October 28, 2014

BAD MTHFR!

We really have to reconsider what MTHFR testing means, which also means re-evaluating my earlier post on MTHFR and its treatment.    Just to recap, MTHFR is an enzyme in the biochemical pathway to methylate folate (i.e. add a methyl-group- a carbon and 3 hydrogens-  to folic acid); methylfolate then donates its methyl group to vitamin B12 (cobalamin).  The sole purpose of this enzyme is to add this methyl-group.  There are numerous polymorphisms in the MTHFR enzyme, the two most significant being the C677T and  the A1298T.  However, there are A LOT of enzymes in the whole methylation cascade, all with potential SNPs (single nucleotide polymorphisms).   In our/my  nascent understanding of MTHFR mutations, all mutations were assumed to have a deleterious effect on the brain (and body) and were treated with methylfolate as a means to bypass this errant enzyme, with the assumption the under-methylation was the main problem.   However, MTHFR mutations do not necessarily mean methylation problems, as it could certainly be offset by another polymorphism elsewhere in the pathway.   Interestingly, folate is assumed to be a good methylator. The reality, though, is that for every methyl group donated by folate (in the cytoplasm), ten methyl groups are removed from the nucleus, where the effect on the DNA is really felt (thanks to Dr. Albert Mensah for his great insights and help in understanding this!).  Folate essentially exacerbates undermethylation problems and is likely why some people actually get worse when methylfolate (or any folate, including dietary folate like in kale) is added.  It is certainly more complex than this, but the gist of what I’m really saying is that MTHFR status might be important, like in the potential contribution to elevated homocysteine in heart disease, but the the bigger picture has to do with overall methylation status, for which MTHFR mutations are not a direct indicator.
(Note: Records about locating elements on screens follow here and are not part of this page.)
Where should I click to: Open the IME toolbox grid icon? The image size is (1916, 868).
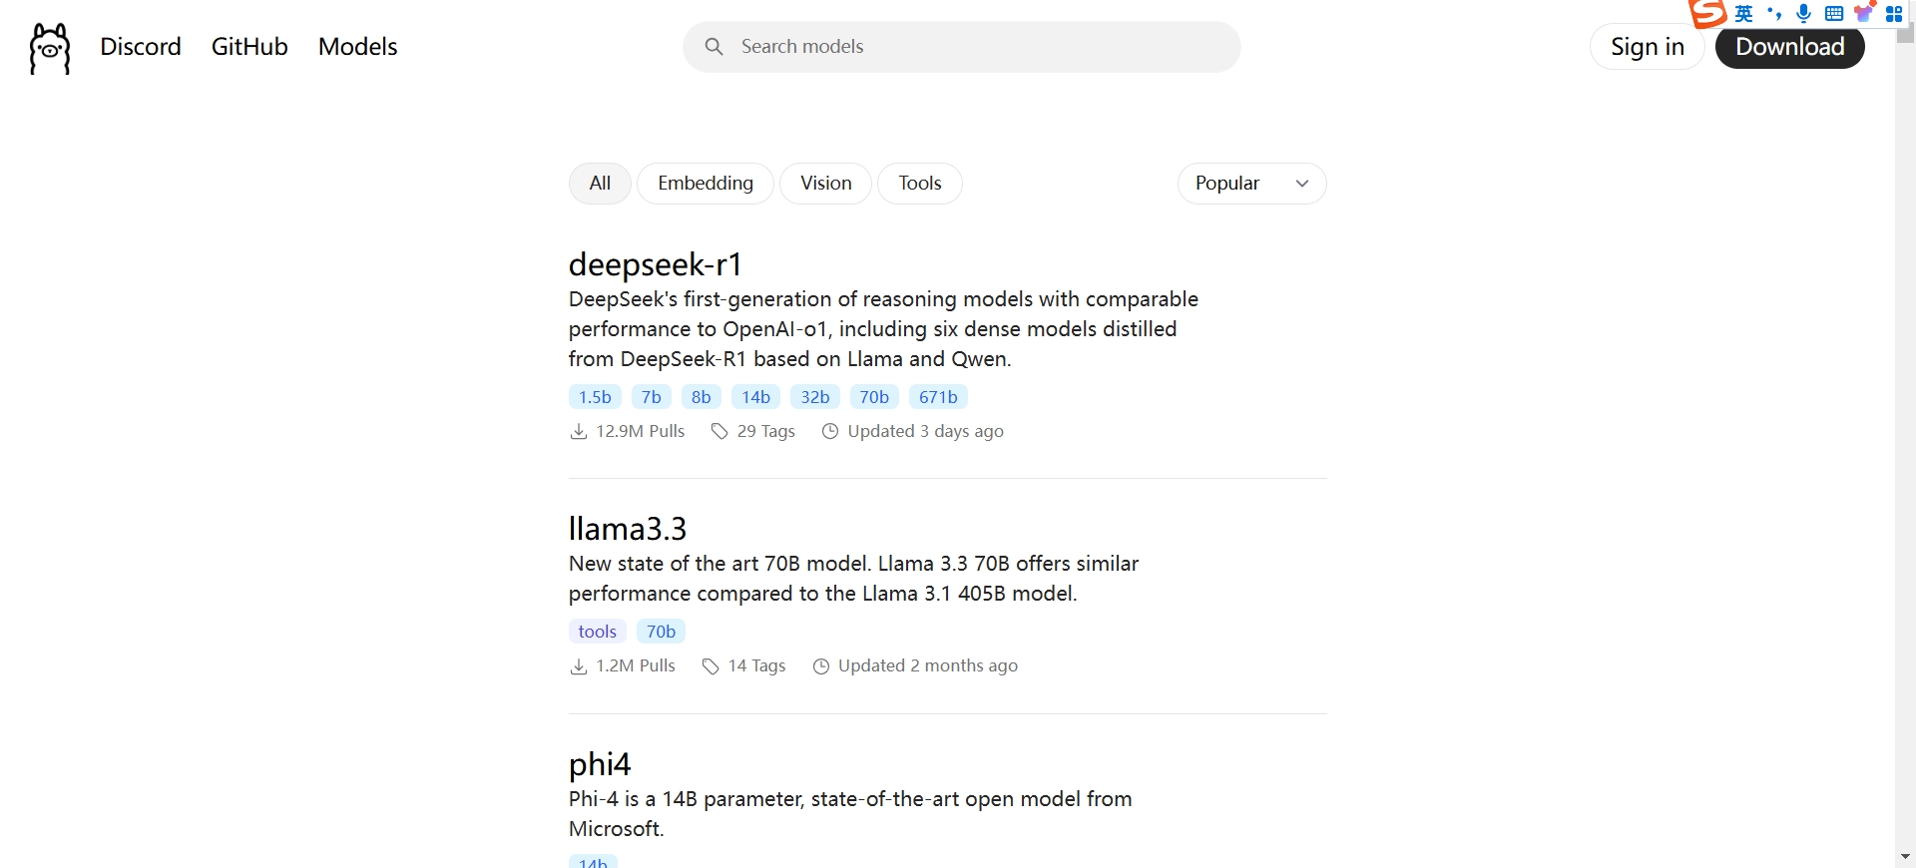[x=1893, y=13]
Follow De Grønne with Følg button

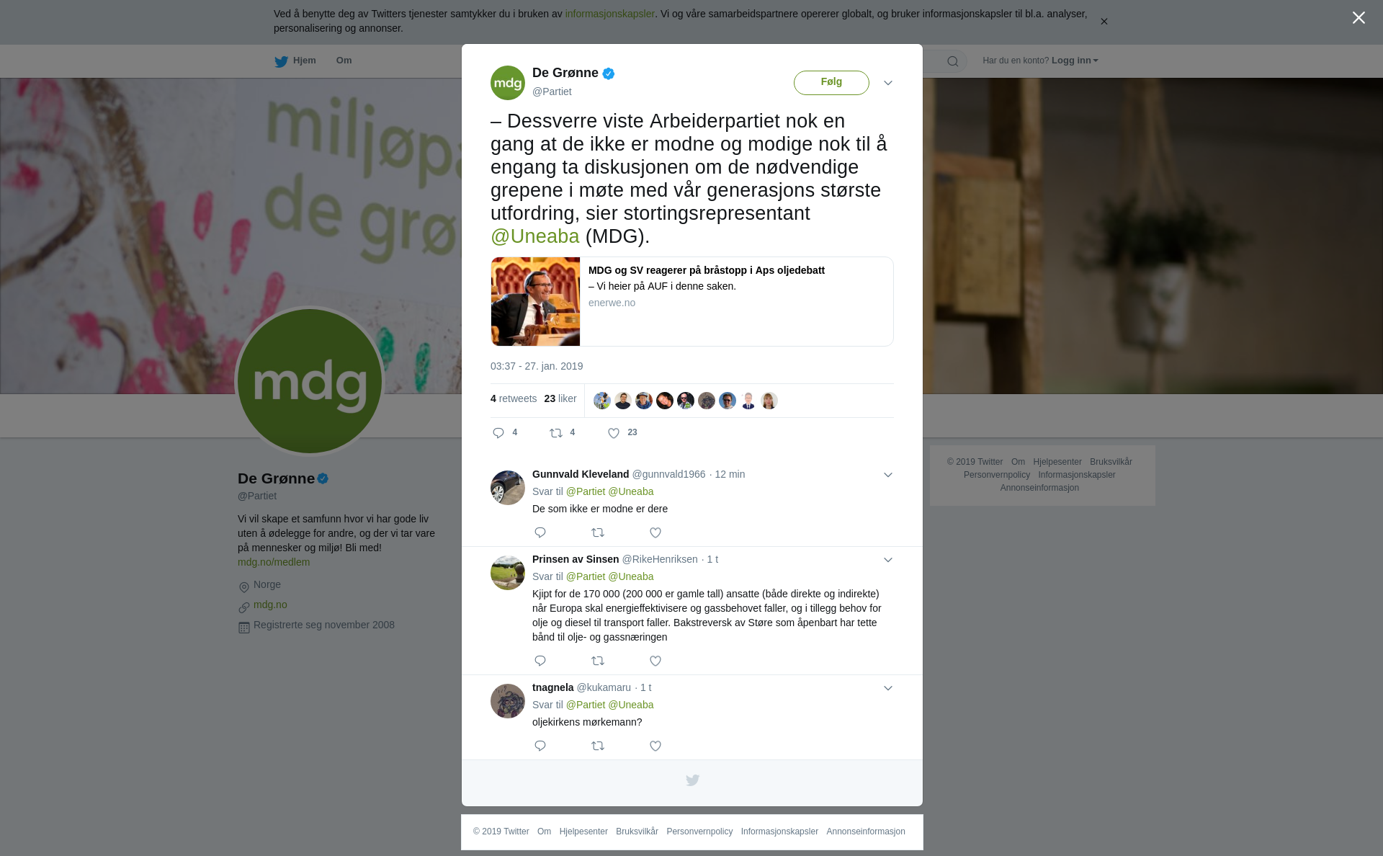[831, 83]
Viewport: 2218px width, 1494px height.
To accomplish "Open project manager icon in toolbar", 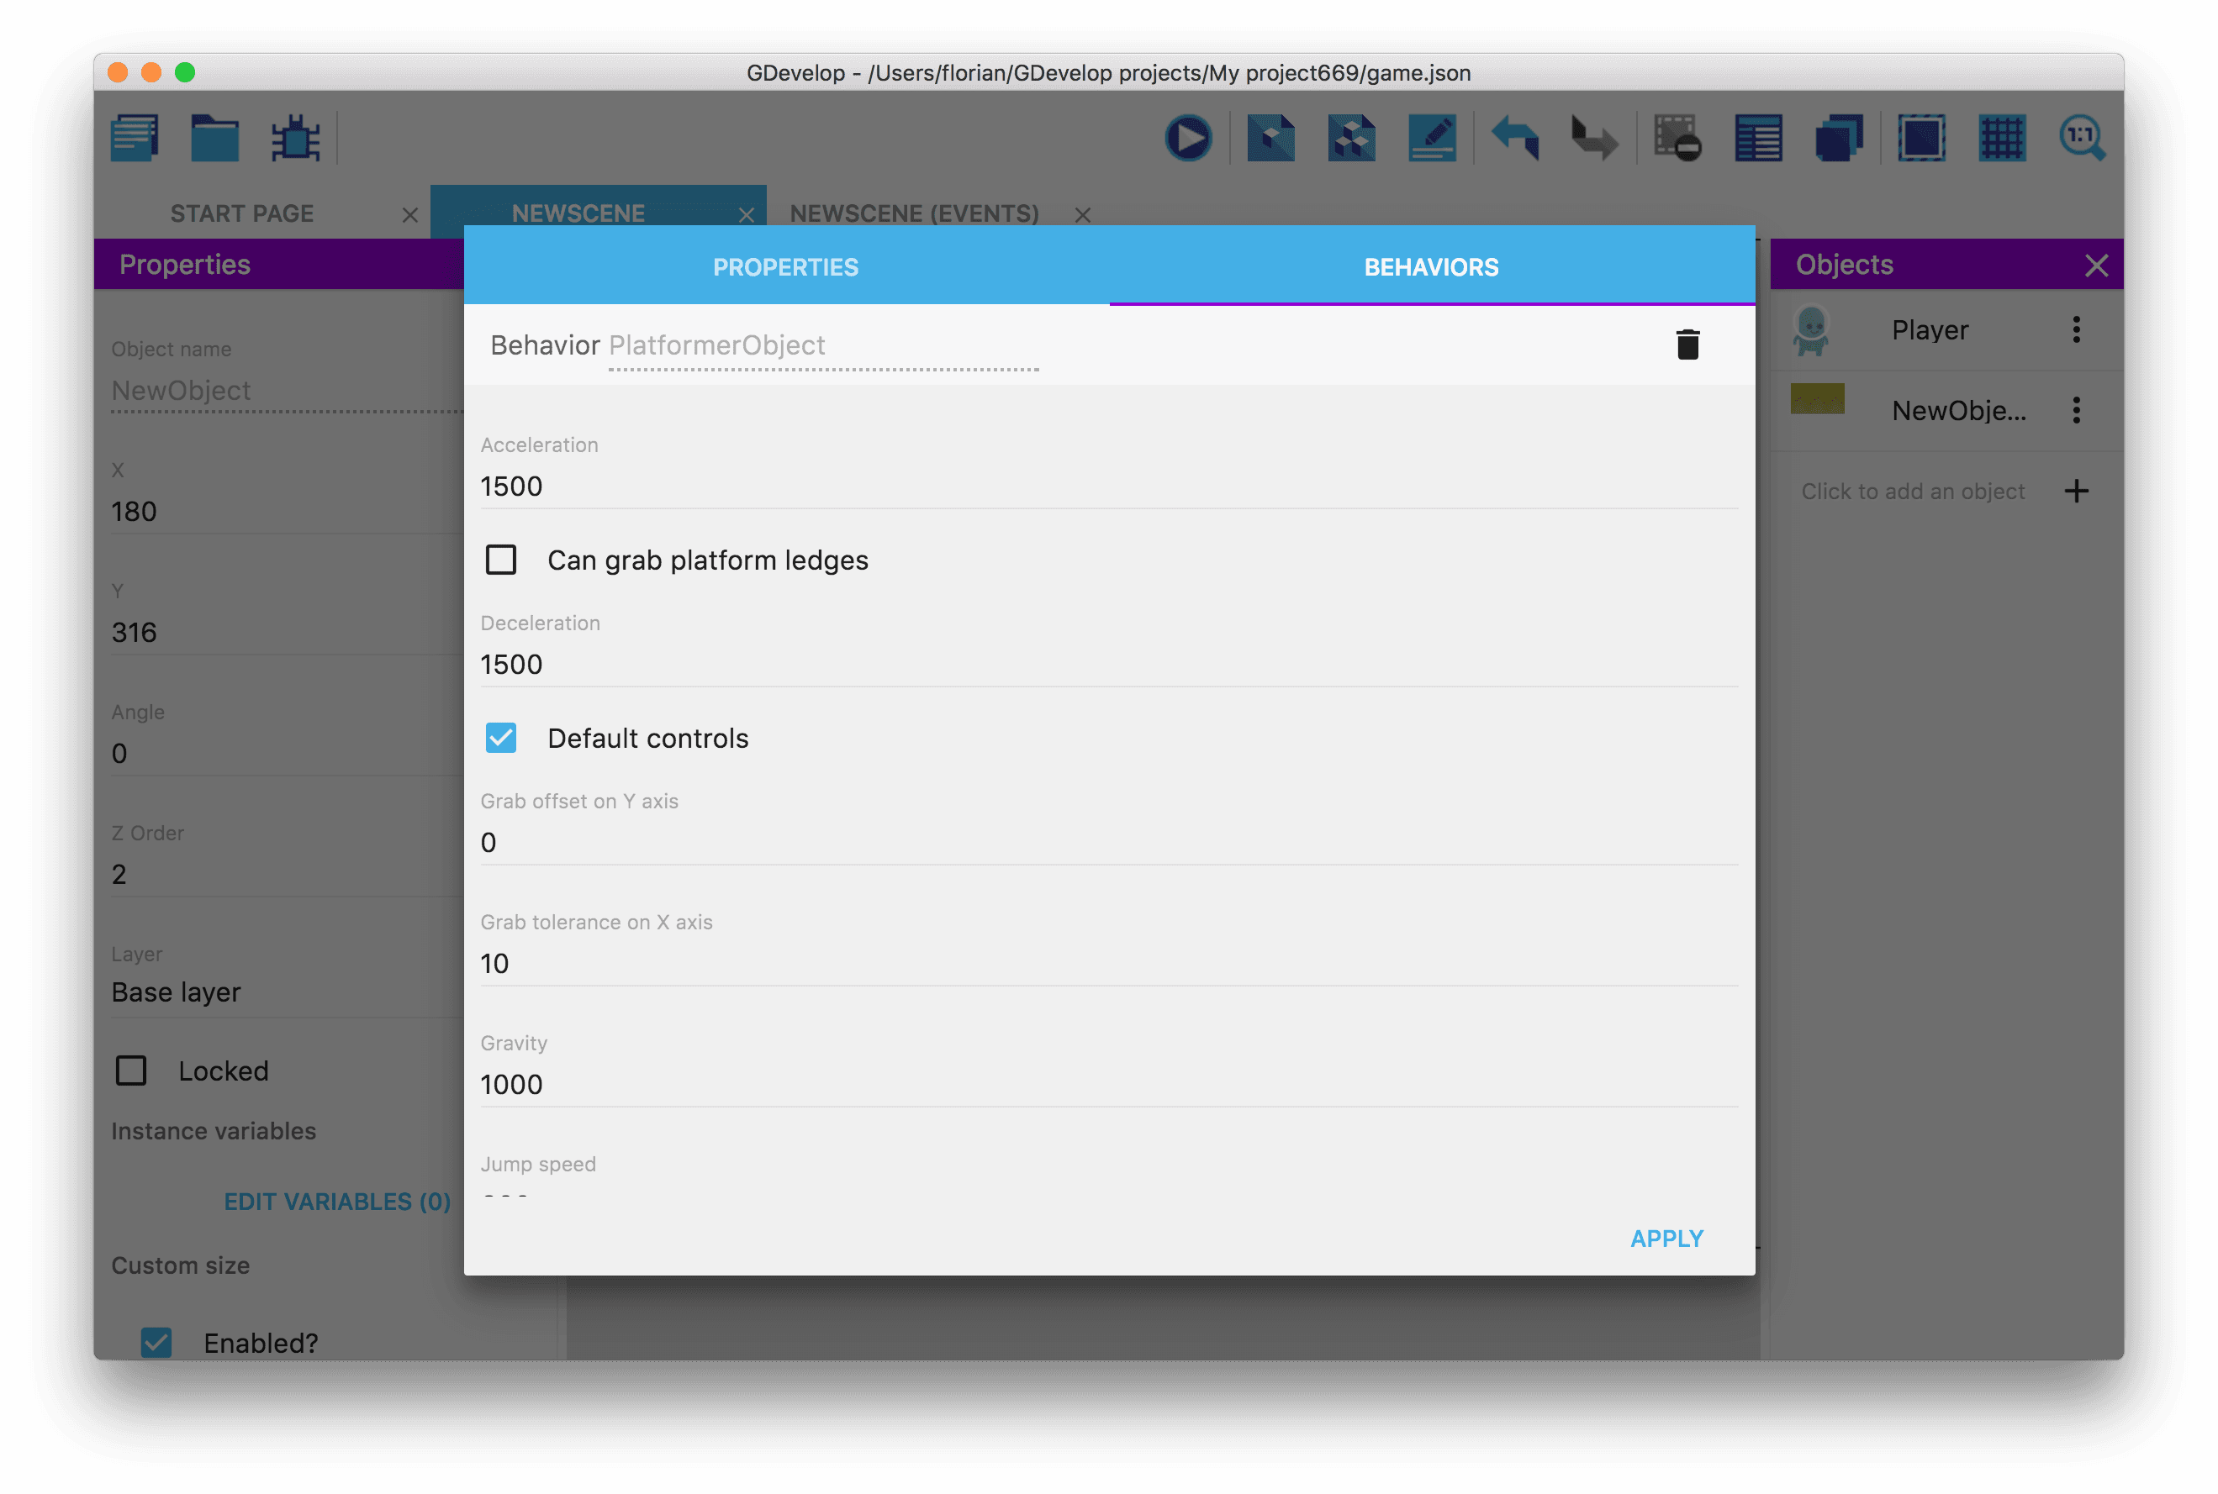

A far better test to assess overall methylation status would be to look at histamine levels in the body, as histamine is cleared from the body through methylation.  High histamine levels roughly equate with under-methylation; low histamine, with over-methylation.  The test for whole blood histamine is fragile and requires special handling in the lab;  fortunately, the Chicago based Direct Health Care Access lab has mastered this process and can educate/coordinate with other labs around the county on this process (http://pyroluriatesting.com).

Methylation status is important to know as it dramatically effects how we think and feel, what are risks are (i.e. depression, anxiety, OCD, anxiety, etc), how we respond to certain interventions, and, most importantly, how we can potentially alter the course of our genetic inheritance to live longer, healthier, happier lives.  After all, it is about wellness in the end.

For more information on methylation (which will also be posted later), I highly recommend the pioneering work of Dr. William Walsh, and in particular his book, Nutrient Power.   He works closely with  Dr. Albert Mensah and Dr. Judith Bowman of  Mensah Medical (www.mensahmedical.com).  Their website is a tremendous wealth of information on biochemical interventions and understanding brain chemistry.